View Full Version : Security warning when signing in to VK


radiodayz
09-02-2017, 04:14 AM
Not sure where this belongs, so I'll just post it here:

The last couple of times when I've signed in to the site, I get a security warning, something like: "This site is not secure, your personal information may be vulnerable." Cause for concern?

RD

Findm-Keepm
09-02-2017, 06:06 AM
Make sure you are not trying to access it via https://

I have to "bookmark" the plain-jane "www.vidoekarma.org"

Firefox, since version 50 or so, has defaulted to https:// and TLS for all websites. There is probably a setting somewhere to disable that, but for security, I just go with the https:// for all sites. Keeps the script worms away. If a site has no SSL certificate, it will throw the "this site is not secure" (true dat....), but for videokarma and ARF, safe enough for me, but I have to use NoScript and UBlock Origin to keep the page load times down - the scripts (read:Google Ads) add several Megabytes of load time. http://www.videokarma.org/showthread.php?t=269388

Chrome and Edge do likewise - they default to https - HTTP Strict Transport Security (HSTS) is the term. https://www.owasp.org/index.php/HTTP_Strict_Transport_Security_Cheat_Sheet

I remembered an internal IT document explaining it, probably to keep down on the IT guy having to visit every desktop when there was a problem.

If you are accessing from a mobile device, Tapatalk may work better fo you . YMMV.

Boobtubeman
09-02-2017, 05:14 PM
Im getting the same at a few sites myself....

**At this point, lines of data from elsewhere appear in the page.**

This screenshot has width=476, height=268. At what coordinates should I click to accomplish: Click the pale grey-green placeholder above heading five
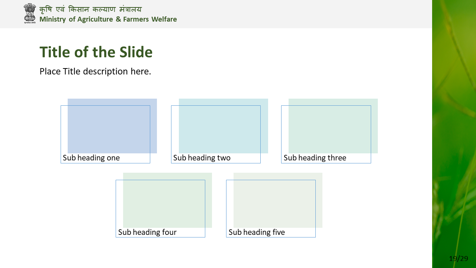click(278, 200)
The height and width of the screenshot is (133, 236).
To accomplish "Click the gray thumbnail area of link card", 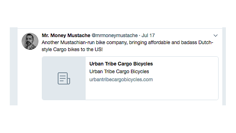I will (64, 78).
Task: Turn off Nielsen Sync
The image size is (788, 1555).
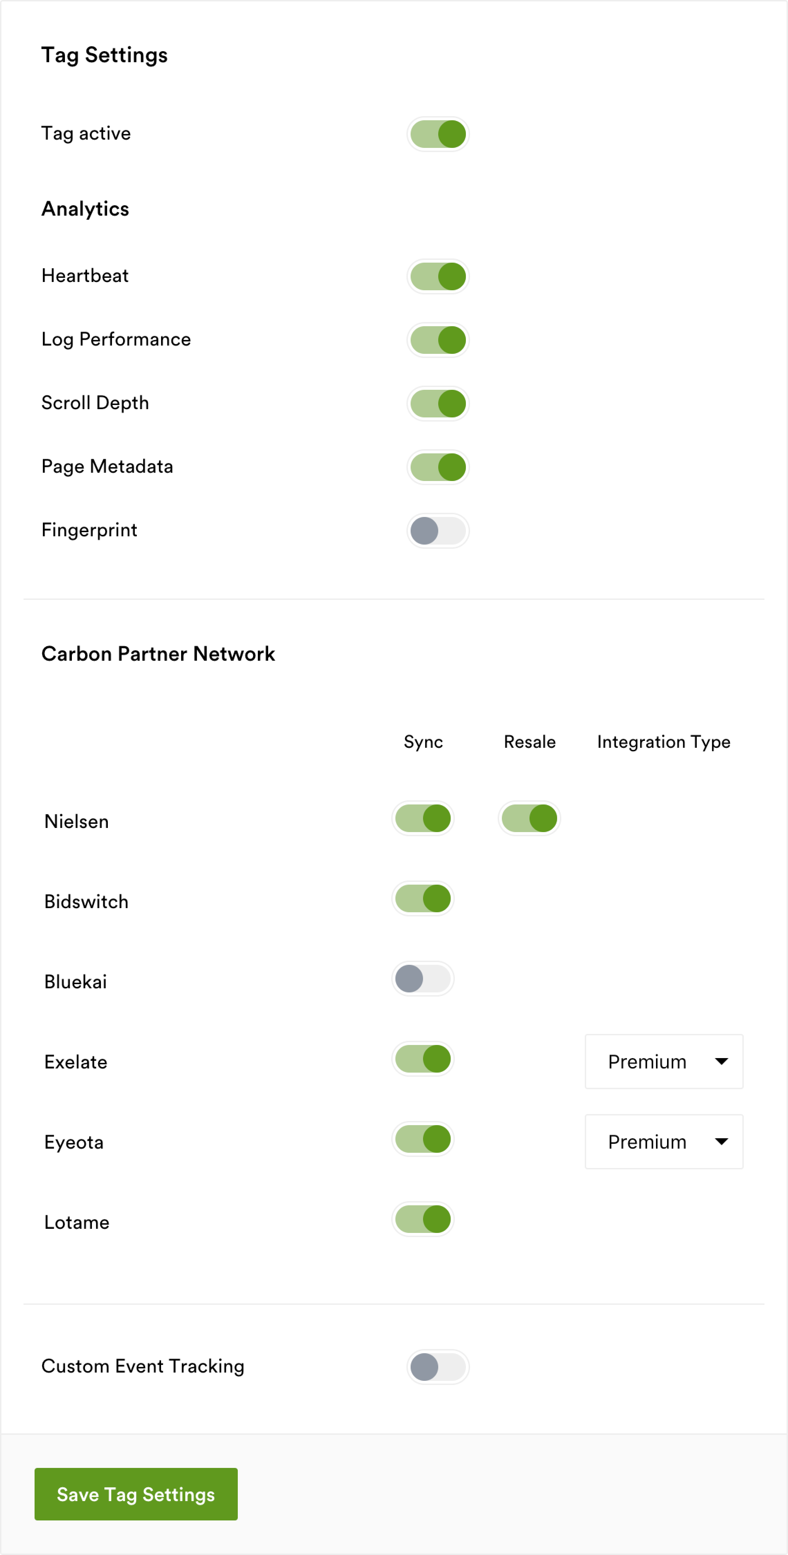Action: [423, 819]
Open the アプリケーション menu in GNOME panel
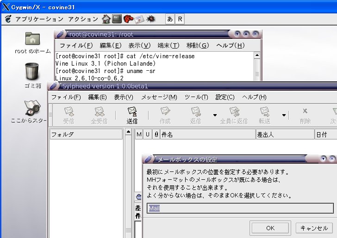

Theres this annoying ford labor day commercial thats popping up in the banners here and likes to pull you away from something you are reading and MAKES you watch the banner complete with audio..

Findm-Keepm
09-02-2017, 08:40 PM
Im getting the same at a few sites myself....

Theres this annoying ford labor day commercial thats popping up in the banners here and likes to pull you away from something you are reading and MAKES you watch the banner complete with audio..

Script redirect/hijack - use a script blocker - it'll let through the VK hosted script, but block any that come from other sites. Annoying, but necessary I guess to fund the site.

There should be a way somehow where the 301 redirects and off-site scripting could be avoided, yet still offer some ads or hosted banners, kind of like ARF. Having the site throw up a security warning or hijack the browser while an ad runs ain't fun.....Skip Ad in 4, 3, 2, 1.....

MadMan
09-03-2017, 03:21 AM
Having the site throw up a security warning or hijack the browser while an ad runs ain't fun.....Skip Ad in 4, 3, 2, 1.....

adblock ftw.

Dude111
09-04-2017, 03:40 AM
Firefox blows....Just ignore thier stupid warning....

THIS SITE DID NOT ALL OF A SUDDEN BECOME PARTICUALLY UNSAFE!!

Findm-Keepm
09-04-2017, 10:04 AM
Firefox blows....Just ignore thier stupid warning....

THIS SITE DID NOT ALL OF A SUDDEN BECOME PARTICUALLY (sic) UNSAFE!!

ANY non-https:// site is unsafe in todays script-happy Internet. When major ISPs get hacked through a script injection, or when Apple and Amazon get hacked because of non-TLS/non-SSH activity, you can be sure just about any other site(s) can and will, eventually.

Block the non-VK hosted scripts, and get on with things. It matters not what browser you are using - the hijack is server side.....

Dude111
09-07-2017, 10:07 PM
Yes its GOOD to have scripts disabled for sure!!!! (Any browser like you say)

Electronic M
09-08-2017, 09:29 AM
Firefox blows....Just ignore thier stupid warning....


Says someone using, what was it again IE4 on a windows 98 rig?....To use an automotive analogy: Before you criticize the Austin-Martin owner for having a car that don't start on damp days, you might want to stop driving your riding lawn mover on the Interstate...:smoke:

Dude111
09-08-2017, 09:42 AM
No bud im using IE6 (Well MyIE2) on my favourite OS: Win98se :)

centralradio
09-08-2017, 08:05 PM
I get that all the time with Firefox logging in on all forums including this one.